With this in mind Sergei V. Stepashin, a former prime minister here, sat down to write to the head of the Russian Orthodox Church to ask forgiveness on behalf of Tolstoy, who was excommunicated 110 years ago.
The impulse had swelled up during a lonely visit to an unmarked mound of earth where Tolstoy is buried.
“You look at the house where he lived and worked, where he created his works, and then you come to a place where there is nothing but this small hill,” said Mr. Stepashin, who has close ties to the church. “It was puzzling, on a human and a moral plane.”
Ambivalence toward Tolstoy is new in Russia.
The publication of “War and Peace” and “Anna Karenina” made Tolstoy so famous that one contemporary described him as Russia’s second czar. He used that position to rail against the church, as well as the police, the army, meat eating, private property and all forms of violence.
As the 50th anniversary ofTolstoy’s death approached, the Central Committee of the Communist Party began preparing two years in advance.
For the centennial, in a Russia wary of utopian thought, there was nothing of the kind. Though a star-studded Tolstoy biopic, “The Last Station,” opened in Moscow, it was filmed in Germany and directed by an American. The Russian filmmaker Andrei S. Konchalovsky, a producer of the film, said he petitioned the Russian government for support. In the end, he said, he was forced to invest his own money.
None of this came as a surprise to Vladimir I. Tolstoy, Tolstoy’s 48-yearold great-great-grandson, who oversees the museum at Yasnaya Polyana, the author’s estate.
Ten years ago he asked the church to revisit the 1901 ruling that excommunicated his great-great-grandfather. He received no answer.
Mr. Stepashin, now president of the Russian Book Union, shared the sense that the writer was getting overlooked.
But while the church’s response to his letter acknowledged Tolstoy’s “unforgettable, beautiful works,” it also said that Tolstoy “purposely used his great talent to destroy Russia’s traditional spiritual and social order.”
Intellectuals were astonished.
“It’s as if in the 20th century the church did not survive persecution that made Tolstoy’s criticisms look like childish prattle,” wrote the literary critic Pavel V. Basinsky, whose new book examines Tolstoy’s final days.
Mr. Basinsky’s book is part of a wave of new works that, like the film “The Last Station,” plunges into Tolstoy’s flight from the family estate to take up the life of an ascetic. He died a few days later at a train station.

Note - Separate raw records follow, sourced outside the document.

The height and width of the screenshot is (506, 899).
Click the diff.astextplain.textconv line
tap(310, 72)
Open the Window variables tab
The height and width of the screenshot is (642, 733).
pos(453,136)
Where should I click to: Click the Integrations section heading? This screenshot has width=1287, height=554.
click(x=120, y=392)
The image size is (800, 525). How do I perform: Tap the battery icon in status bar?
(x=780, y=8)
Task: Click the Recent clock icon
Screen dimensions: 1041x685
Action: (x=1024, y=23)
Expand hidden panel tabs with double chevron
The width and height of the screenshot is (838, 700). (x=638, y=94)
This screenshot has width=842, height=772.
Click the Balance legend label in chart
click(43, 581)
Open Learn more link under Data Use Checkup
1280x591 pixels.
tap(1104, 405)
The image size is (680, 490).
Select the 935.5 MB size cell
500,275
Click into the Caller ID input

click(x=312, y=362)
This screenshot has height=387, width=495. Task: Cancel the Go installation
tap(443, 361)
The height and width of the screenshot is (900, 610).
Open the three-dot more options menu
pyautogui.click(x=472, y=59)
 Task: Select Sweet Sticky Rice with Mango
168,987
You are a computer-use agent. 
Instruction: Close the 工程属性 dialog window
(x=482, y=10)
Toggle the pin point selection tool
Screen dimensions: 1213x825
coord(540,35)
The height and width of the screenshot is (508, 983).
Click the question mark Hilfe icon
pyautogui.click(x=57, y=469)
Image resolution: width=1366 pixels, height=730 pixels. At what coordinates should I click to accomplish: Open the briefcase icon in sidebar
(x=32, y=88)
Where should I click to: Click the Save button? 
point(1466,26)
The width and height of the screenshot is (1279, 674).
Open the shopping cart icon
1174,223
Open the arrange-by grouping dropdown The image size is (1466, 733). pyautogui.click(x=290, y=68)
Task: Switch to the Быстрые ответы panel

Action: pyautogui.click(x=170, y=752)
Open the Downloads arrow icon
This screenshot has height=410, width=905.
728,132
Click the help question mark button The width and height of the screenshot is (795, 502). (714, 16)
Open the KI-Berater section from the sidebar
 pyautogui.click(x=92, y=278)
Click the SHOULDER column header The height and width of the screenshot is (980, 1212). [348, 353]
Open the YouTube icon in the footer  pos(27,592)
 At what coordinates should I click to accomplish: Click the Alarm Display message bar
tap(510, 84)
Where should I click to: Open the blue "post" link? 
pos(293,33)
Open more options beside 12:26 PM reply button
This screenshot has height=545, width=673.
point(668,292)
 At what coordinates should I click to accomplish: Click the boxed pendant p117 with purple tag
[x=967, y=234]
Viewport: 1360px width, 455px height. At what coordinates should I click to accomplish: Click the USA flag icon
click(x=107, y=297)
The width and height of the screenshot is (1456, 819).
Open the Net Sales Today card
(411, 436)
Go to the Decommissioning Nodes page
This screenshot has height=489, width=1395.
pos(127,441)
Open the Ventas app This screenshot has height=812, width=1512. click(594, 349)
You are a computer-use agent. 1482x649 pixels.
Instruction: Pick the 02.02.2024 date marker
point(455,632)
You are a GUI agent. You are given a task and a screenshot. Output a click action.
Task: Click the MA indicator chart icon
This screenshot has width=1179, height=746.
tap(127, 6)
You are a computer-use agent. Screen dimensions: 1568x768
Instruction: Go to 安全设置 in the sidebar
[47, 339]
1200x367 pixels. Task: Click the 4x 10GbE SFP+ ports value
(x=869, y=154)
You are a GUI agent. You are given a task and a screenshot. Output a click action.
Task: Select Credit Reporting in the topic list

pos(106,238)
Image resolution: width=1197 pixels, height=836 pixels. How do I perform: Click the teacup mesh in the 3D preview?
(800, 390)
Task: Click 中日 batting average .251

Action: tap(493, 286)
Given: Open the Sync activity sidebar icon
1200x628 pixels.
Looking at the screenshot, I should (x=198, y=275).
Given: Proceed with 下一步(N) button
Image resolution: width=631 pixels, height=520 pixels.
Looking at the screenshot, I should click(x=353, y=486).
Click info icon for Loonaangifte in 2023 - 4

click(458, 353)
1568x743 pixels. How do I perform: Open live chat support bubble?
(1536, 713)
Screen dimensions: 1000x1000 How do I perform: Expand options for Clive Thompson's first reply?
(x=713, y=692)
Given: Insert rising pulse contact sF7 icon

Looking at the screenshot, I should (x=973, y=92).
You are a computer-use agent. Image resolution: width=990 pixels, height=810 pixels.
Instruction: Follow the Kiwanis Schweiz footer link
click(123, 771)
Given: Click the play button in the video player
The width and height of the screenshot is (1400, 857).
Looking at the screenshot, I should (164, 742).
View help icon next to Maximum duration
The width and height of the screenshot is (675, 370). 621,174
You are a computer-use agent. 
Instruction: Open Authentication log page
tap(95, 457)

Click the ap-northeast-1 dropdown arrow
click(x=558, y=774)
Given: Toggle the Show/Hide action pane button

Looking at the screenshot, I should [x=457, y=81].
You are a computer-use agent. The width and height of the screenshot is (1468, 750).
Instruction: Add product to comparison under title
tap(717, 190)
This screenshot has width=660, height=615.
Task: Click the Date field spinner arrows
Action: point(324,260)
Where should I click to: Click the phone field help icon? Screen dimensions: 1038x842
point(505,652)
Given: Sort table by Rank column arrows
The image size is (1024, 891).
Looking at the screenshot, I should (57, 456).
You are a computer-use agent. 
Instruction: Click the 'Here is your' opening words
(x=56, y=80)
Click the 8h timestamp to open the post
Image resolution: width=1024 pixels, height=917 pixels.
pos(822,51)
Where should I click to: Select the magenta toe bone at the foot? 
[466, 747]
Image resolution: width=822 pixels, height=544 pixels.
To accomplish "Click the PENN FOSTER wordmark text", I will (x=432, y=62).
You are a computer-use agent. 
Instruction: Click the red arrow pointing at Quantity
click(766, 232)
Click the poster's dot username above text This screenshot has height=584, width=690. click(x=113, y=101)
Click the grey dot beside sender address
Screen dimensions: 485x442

At the time, Russian pundits cast his decision as a spiritual triumph, but the new works retell it as a tragedy, said William Nickell, author of “The Death of Tolstoy.” His followers are manipulative parasites and his ideas are hopelessly utopian.
“It is as if he is lumped now with communism,” Mr. Nickell said. “Good idea in principle, but a disaster in practice.”